### DATASET RECORDS
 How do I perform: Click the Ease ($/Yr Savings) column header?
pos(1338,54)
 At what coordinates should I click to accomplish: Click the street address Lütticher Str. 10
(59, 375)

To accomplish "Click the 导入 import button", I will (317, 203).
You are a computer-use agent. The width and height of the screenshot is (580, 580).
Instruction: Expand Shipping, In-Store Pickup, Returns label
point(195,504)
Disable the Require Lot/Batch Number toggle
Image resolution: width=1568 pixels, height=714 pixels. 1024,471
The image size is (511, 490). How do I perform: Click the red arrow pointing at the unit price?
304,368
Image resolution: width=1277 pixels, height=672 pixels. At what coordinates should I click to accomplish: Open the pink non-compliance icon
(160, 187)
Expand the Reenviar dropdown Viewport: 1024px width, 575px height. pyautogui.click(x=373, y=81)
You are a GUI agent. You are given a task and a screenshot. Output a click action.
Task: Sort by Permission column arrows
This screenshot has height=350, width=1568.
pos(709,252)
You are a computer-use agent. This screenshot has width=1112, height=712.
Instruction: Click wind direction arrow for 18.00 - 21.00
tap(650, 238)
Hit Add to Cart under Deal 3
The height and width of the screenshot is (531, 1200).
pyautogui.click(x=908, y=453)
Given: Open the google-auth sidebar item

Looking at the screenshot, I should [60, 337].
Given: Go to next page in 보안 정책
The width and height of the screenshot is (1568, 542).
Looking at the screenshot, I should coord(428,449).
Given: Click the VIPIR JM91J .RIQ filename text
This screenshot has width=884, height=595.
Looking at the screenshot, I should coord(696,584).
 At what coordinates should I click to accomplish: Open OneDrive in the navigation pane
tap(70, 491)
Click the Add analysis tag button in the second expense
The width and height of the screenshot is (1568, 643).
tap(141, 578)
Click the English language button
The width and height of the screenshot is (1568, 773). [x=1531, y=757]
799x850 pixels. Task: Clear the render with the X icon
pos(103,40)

### TASK STATEMENT
Which lines in the records above include the word "agent"? Copy them out.

### WRITTEN ANSWER
You are a computer-use agent. The width and height of the screenshot is (580, 580).
You are a GUI agent. You are given a task and a screenshot. Output a click action.
You are a computer-use agent. This screenshot has width=1112, height=712.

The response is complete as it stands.